**TASKS FOR THIS EXERCISE:**
A. Decide whether each statement below agrees with the dynamic programming notes, answering yes or no and quoting the deciding words of the notes: (i) A subsequence must appear in contiguous positions. (ii) In the 0/1 knapsack problem, each item may either be picked or not picked. (iii) The space-saving trick loops over W in forward order.
B. Answer these questions from the dynamic programming notes:
(i) Which Leetcode number is cited for the longest common subsequence problem?
(ii) What symbol denotes the capacity of the knapsack?
(iii) What kind of dp array does the space-saving trick use?
C. Return the passage of the dynamic programming notes that begins at the words "DP for 0/1 KnapSack" and ends after the words "- wt[i-1], dp[i][w])", copied without any change.

**SELECTED TEXT:**

Given two sequences $X, Y$, find the length of longest subsequence present in both of them. A subsequence is a sequence that appears in the same relative order, but not necessarily contiguous [Leetcode #1143]

if X[i-1]==Y[j-1]:
    dp[i][j] = 1 + dp[i-1][j-1]
else:
    dp[i][j] = max(dp[i-1][j], dp[i][j-1])

Other Problems: [Leetcode #1035] [Leetcode #1458]

DP for 0/1 KnapSack

Given $weights (wt)$ and $values (val)$ for $n$ items, put these items in a knapsack of capacity $W$ to get the maximum total value in the knapsack. You can either pick a weight or choose to not pick it (i.e., 0/1 relationship). [Ref] [Leetcode #416]

dp = [[0]*(W+1) for i in range(n+1)]
for i in range(n+1):
    for w in range(W+1):
        if i==0 or w==0: dp[i][w]=0
        dp[i][w] = dp[i-1][w]
        if wt[i-1]<=w:
            dp[i][w] = max(val[i-1] + dp[i-1][w - wt[i-1], dp[i][w])

Trick for Space Complexity — To reduce space complexity from O(N W ) to O(W ), use one dimensional dp array, and loop for W in reverse order.

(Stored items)
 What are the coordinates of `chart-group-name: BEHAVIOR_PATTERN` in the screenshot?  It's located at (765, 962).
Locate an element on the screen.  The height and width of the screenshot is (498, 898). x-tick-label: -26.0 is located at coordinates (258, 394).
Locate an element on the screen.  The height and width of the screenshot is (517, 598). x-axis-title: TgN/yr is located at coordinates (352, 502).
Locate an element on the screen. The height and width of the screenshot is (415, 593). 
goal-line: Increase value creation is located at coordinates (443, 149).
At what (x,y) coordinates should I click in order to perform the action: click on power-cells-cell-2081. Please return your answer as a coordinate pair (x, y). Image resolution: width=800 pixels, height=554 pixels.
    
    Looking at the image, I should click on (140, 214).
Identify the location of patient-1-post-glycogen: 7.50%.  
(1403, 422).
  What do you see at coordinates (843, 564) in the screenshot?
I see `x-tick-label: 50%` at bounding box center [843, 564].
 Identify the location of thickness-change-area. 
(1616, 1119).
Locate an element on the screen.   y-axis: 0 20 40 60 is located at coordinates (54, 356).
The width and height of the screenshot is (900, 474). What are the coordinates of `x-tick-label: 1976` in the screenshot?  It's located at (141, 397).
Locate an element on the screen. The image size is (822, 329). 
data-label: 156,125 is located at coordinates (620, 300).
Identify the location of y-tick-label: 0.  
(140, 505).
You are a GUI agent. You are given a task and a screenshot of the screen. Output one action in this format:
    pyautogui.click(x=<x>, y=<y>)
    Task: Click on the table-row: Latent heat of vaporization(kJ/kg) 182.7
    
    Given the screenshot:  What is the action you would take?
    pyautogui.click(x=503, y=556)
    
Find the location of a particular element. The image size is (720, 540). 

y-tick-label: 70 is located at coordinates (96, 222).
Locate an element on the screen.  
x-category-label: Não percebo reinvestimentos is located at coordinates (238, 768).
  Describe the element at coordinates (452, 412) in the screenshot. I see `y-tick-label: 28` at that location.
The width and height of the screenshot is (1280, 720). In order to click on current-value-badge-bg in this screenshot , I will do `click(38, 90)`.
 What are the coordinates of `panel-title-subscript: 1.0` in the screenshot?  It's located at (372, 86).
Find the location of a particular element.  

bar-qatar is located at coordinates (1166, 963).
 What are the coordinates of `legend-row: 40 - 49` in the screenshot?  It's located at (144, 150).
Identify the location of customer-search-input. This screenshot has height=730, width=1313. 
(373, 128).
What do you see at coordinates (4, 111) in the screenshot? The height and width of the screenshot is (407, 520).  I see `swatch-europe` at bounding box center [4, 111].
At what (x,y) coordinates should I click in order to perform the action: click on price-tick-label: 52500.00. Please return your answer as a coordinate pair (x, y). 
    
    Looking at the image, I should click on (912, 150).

**RESPONSES BY ITEM NUMBER:**
A.
(i) No: "but not necessarily contiguous"
(ii) Yes: "You can either pick a weight or choose to not pick it (i.e., 0/1 relationship)"
(iii) No: "loop for W in reverse order"

B.
(i) 1143
(ii) W
(iii) A one-dimensional dp array

C.
DP for 0/1 KnapSack

Given $weights (wt)$ and $values (val)$ for $n$ items, put these items in a knapsack of capacity $W$ to get the maximum total value in the knapsack. You can either pick a weight or choose to not pick it (i.e., 0/1 relationship). [Ref] [Leetcode #416]

dp = [[0]*(W+1) for i in range(n+1)]
for i in range(n+1):
    for w in range(W+1):
        if i==0 or w==0: dp[i][w]=0
        dp[i][w] = dp[i-1][w]
        if wt[i-1]<=w:
            dp[i][w] = max(val[i-1] + dp[i-1][w - wt[i-1], dp[i][w])